begin Task inputs

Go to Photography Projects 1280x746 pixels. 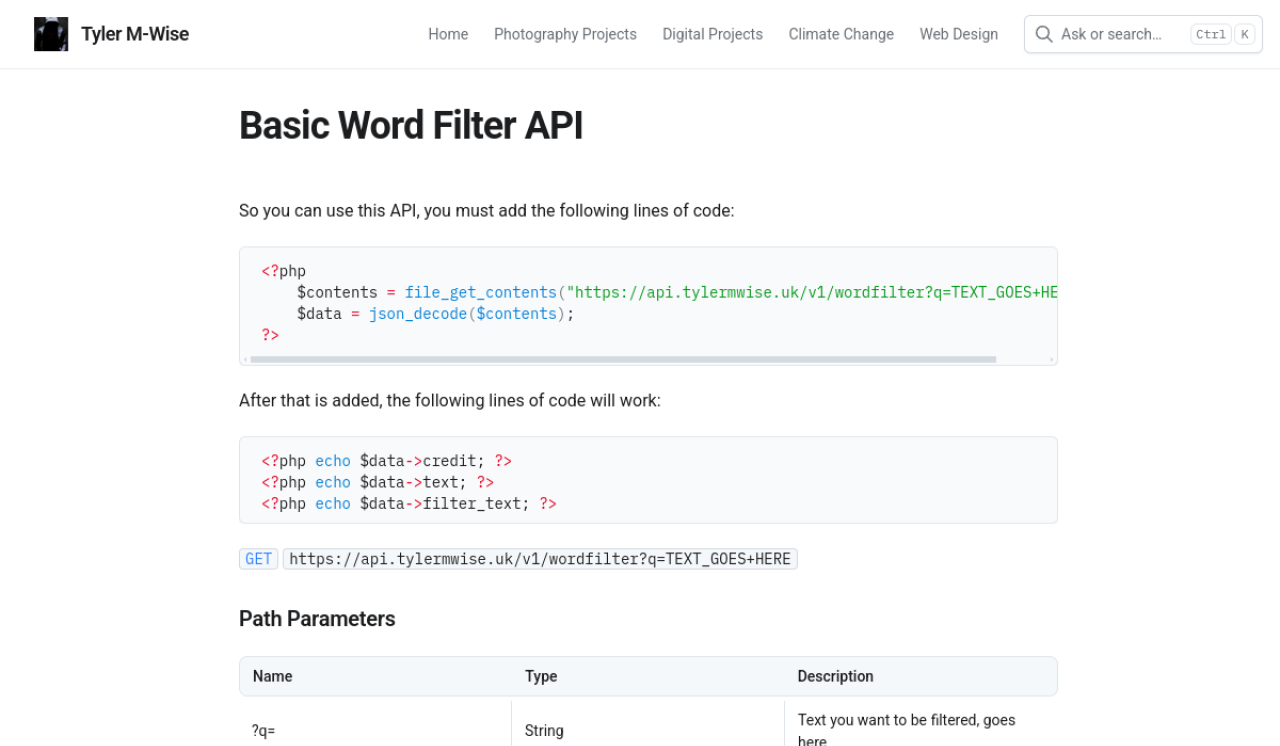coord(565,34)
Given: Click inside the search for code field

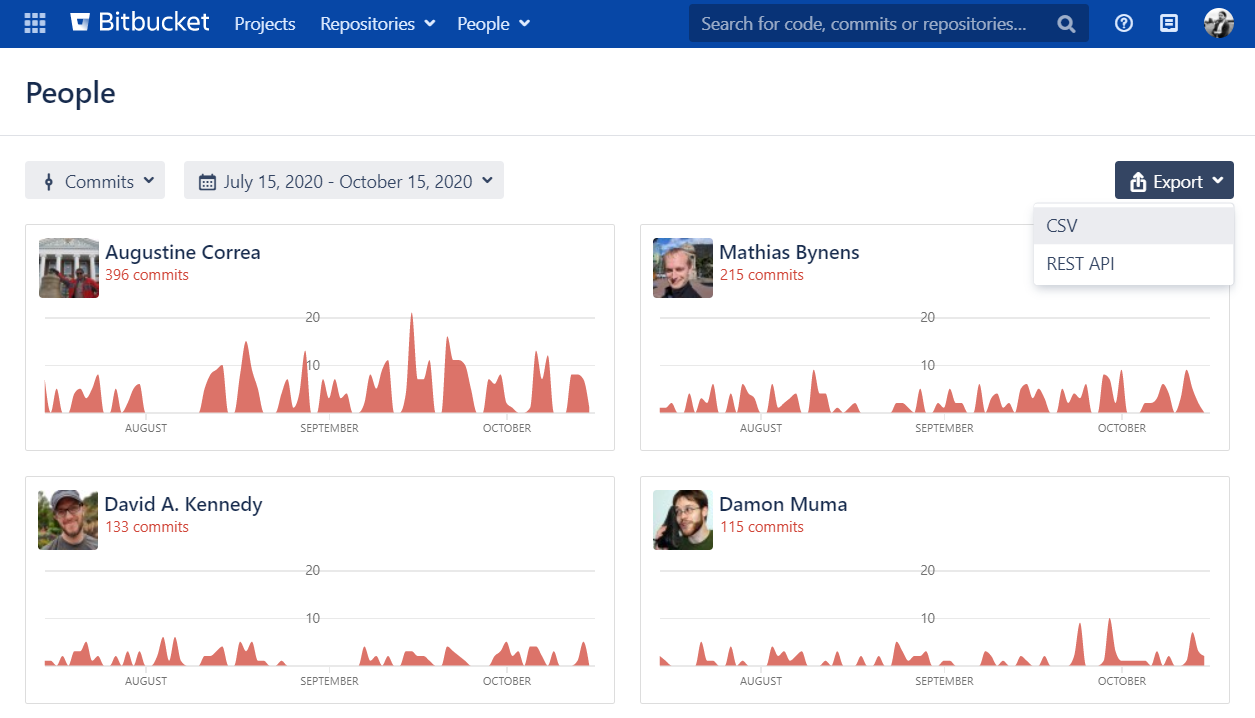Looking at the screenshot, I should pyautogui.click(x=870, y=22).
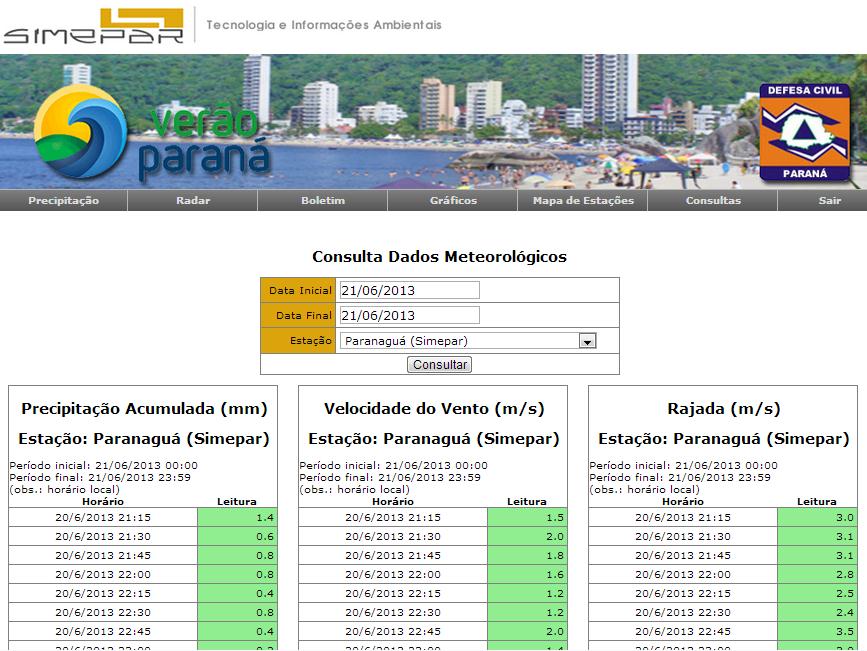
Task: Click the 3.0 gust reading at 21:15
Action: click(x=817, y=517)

end Task inputs
begin Task inputs

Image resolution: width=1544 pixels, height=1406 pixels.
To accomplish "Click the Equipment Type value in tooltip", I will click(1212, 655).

end Task inputs

* **The problem**:
Print the material again without changing anything, from the line that contains "Image resolution: width=1544" to the line that contains "will click(1212, 655).", counting both of those lines.

* **Result for this task**:
Image resolution: width=1544 pixels, height=1406 pixels.
To accomplish "Click the Equipment Type value in tooltip", I will click(1212, 655).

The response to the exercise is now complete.